Professional Cookery students (front) Maria Ahmadulina and (back from left) Max McKeever and James Durning getting ready to prepare the next batch of Food for Families meals.

Students from UHI Inverness have teamed up with a local charity again this winter to provide hundreds of meals for families struggling with the cost-of-living crisis.

The Professional Cookery level 4 students and their lecturer Saurav Kumar will cook 100 meals a week for three weeks before the end of term, as part of Gateway’s Food for Families project. This is the seventh year that UHI Inverness has supported this initiative, which began 13 years ago.

Food for Families, a scheme by the Homeless Trust, aims to help families in need across the Highlands by providing them with food and essentials over the festive season.

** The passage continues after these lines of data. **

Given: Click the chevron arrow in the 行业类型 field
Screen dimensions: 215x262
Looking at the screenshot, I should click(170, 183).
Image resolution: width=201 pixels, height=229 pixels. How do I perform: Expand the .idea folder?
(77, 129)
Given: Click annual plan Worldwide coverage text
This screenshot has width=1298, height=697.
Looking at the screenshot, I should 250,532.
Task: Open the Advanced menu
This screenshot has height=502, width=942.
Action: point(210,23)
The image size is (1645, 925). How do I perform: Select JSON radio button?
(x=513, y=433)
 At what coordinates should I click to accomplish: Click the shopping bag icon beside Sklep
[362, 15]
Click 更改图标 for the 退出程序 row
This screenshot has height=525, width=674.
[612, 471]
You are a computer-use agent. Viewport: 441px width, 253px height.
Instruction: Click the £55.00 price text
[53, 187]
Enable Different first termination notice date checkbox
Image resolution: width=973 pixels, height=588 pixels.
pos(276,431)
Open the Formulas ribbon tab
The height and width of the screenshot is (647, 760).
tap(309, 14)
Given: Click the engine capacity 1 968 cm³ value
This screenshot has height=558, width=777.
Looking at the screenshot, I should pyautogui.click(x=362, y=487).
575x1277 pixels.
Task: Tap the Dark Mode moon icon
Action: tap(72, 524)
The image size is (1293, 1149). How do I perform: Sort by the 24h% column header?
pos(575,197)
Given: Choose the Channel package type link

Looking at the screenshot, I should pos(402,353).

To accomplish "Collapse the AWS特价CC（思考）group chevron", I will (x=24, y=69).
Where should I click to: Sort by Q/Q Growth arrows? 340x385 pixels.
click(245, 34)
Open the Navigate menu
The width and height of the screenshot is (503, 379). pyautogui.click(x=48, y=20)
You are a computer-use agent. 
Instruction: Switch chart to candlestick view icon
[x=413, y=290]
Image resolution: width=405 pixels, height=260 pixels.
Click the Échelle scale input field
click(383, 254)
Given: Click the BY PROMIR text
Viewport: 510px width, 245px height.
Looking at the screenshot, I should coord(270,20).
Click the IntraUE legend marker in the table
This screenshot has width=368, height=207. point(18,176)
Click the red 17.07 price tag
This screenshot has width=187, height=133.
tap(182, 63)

The meals cooked by the students are collected by the charity, frozen and then distributed through local schools and social work teams in Inverness and Ross-shire. The project expects to deliver around 3000 meals in total this year.

Some of the meals.
Some of the meals.

Saurav has incorporated the cooking of the meals into the current lesson plan. The class takes delivery of the ingredients on Wednesday mornings and prepares the meals to have them ready in individual tubs for collection on Thursday afternoons.

He said: “It is our pleasure to cook for such a good cause. The students are delighted to cook for the charity again this year because they know how much it means to the families who receive the meals. This is also a valuable learning opportunity for them, because they get to experience the commercial mass production of meals and develop their skills.”

Professor Chris O’Neil, principal and chief executive at UHI Inverness, said: “We are proud of our students for taking on this challenge and again showing their compassion and generosity. We at UHI Inverness care about the communities around us and we welcome the opportunity to ease the burden for the local families who have been hit hard by the cost-of-living crisis.”

Alex Gilchrist, general manager for Gateway, said: “We are very grateful to the students and staff at UHI Inverness for their continued support and dedication to Food for Families. We are continuing to see a high demand for our frozen meals as more families face food poverty. Thanks to the help of our volunteers we are able to provide some relief to these families during the festive period.”